**Exercise:** Return nothing but the lines from the line containing "1062x895 pixels. At" through the last line of the records, reproduced exactly.

(Data entries)
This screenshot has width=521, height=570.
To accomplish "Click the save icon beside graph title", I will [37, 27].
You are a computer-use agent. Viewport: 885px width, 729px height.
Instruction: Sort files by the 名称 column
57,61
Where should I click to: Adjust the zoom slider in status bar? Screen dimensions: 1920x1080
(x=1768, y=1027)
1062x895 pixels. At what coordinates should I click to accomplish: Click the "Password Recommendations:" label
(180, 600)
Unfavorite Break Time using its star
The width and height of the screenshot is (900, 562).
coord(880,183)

**Exercise output:**
1062x895 pixels. At what coordinates should I click to accomplish: Click the "Password Recommendations:" label
(180, 600)
Unfavorite Break Time using its star
The width and height of the screenshot is (900, 562).
coord(880,183)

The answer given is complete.